▸ **ÜBUNGSMATERIAL**
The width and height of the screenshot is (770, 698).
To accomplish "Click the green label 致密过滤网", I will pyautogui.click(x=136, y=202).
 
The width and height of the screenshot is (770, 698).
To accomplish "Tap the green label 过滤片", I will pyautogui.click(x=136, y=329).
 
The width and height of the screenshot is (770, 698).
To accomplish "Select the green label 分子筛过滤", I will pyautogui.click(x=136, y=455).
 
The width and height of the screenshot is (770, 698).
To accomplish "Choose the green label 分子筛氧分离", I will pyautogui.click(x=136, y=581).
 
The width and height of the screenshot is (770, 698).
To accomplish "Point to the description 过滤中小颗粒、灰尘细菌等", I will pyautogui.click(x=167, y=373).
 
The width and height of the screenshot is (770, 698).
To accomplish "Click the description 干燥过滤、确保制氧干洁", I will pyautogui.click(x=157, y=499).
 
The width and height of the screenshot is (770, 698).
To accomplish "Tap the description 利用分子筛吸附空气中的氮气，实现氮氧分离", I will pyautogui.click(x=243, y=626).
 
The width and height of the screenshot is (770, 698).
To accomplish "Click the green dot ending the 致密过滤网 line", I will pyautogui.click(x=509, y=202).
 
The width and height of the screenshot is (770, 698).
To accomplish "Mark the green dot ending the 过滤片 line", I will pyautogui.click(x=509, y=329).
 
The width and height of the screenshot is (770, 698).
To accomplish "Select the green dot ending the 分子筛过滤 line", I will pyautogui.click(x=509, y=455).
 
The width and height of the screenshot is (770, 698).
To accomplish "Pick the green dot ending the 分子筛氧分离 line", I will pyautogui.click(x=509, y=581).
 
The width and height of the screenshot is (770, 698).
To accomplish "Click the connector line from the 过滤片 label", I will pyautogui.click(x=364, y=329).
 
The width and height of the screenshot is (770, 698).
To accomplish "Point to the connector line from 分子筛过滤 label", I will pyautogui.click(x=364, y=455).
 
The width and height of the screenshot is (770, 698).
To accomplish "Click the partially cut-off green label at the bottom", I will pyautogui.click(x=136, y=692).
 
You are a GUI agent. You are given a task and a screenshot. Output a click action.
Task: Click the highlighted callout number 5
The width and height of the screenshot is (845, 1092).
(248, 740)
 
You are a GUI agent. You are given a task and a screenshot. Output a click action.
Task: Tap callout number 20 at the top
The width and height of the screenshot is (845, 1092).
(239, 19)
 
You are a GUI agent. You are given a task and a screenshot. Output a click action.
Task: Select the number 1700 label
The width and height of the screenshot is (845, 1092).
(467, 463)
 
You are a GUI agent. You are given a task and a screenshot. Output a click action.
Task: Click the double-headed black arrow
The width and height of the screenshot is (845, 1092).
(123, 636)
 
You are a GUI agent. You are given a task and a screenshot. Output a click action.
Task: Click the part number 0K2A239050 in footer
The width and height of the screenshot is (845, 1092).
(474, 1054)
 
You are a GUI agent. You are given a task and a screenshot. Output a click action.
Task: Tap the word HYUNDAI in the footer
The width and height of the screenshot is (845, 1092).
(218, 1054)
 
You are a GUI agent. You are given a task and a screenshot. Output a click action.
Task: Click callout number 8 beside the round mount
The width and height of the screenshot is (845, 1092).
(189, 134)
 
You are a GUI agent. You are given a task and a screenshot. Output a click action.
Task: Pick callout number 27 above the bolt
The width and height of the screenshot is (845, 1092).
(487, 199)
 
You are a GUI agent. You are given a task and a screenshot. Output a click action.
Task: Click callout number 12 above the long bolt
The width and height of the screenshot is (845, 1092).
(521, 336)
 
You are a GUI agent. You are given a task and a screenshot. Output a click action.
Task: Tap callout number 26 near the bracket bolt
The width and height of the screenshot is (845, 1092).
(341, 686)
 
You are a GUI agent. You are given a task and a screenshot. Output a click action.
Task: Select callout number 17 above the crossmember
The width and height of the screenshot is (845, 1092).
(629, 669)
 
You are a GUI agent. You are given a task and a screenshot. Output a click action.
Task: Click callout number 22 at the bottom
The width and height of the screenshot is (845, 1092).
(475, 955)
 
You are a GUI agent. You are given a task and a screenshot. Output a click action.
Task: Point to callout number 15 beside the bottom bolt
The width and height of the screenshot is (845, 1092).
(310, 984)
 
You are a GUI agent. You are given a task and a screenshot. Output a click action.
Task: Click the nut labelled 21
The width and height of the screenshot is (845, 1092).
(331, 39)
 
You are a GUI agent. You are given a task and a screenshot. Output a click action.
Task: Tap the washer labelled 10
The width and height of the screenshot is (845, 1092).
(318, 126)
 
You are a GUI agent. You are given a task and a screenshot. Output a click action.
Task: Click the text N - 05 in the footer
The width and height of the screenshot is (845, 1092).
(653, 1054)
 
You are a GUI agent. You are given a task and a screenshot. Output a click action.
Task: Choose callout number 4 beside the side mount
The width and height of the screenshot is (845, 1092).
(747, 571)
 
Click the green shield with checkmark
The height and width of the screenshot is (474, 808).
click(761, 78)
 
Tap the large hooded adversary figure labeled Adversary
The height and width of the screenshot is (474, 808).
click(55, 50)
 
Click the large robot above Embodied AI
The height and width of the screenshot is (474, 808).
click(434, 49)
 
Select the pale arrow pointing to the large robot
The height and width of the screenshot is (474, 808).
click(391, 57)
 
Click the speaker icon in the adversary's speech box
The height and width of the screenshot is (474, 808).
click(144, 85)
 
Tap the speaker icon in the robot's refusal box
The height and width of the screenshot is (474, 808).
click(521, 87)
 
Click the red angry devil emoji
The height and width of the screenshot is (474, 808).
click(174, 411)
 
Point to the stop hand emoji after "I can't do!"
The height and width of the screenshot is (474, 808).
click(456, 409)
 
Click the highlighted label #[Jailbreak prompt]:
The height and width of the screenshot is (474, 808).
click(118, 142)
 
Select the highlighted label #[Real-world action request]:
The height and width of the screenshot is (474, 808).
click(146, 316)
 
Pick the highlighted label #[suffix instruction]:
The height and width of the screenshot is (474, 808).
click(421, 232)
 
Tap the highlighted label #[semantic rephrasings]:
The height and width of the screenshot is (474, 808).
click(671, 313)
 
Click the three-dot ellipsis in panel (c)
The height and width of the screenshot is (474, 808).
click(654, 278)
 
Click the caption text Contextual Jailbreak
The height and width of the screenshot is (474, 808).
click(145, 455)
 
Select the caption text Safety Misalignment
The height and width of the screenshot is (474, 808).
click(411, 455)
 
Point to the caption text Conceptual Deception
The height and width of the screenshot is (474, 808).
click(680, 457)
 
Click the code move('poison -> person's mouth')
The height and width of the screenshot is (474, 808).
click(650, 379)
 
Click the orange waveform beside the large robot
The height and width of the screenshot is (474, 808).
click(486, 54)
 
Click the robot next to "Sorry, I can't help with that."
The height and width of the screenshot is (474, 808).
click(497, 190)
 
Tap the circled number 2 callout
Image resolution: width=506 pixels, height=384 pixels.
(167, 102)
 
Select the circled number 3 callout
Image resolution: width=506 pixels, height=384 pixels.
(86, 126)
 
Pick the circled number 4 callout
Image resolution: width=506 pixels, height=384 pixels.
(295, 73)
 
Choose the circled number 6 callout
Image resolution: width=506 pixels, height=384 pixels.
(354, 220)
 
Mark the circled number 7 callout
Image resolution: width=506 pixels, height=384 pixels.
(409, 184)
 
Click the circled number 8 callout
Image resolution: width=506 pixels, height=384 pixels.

▸ **ZIEL DER ÜBUNG**
Beginne bei der Zeile mit „Pick the circled number 4 callout“ und schreibe alle Zeilen bis zum Ende der Einträge samt den Aufforderungen erneut ab. Skaliere dabei jede Koordinate in den Antworten mit dem Faktor 0,3 und runde auf ganze Zahlen, wobei ein Rest von genau ,5 aufgerundet wird.

▸ **VOLLSTÄNDIGE LÖSUNG**
Pick the circled number 4 callout
Image resolution: width=506 pixels, height=384 pixels.
(89, 22)
 
Choose the circled number 6 callout
Image resolution: width=506 pixels, height=384 pixels.
(106, 66)
 
Mark the circled number 7 callout
Image resolution: width=506 pixels, height=384 pixels.
(123, 55)
 
Click the circled number 8 callout
Image resolution: width=506 pixels, height=384 pixels.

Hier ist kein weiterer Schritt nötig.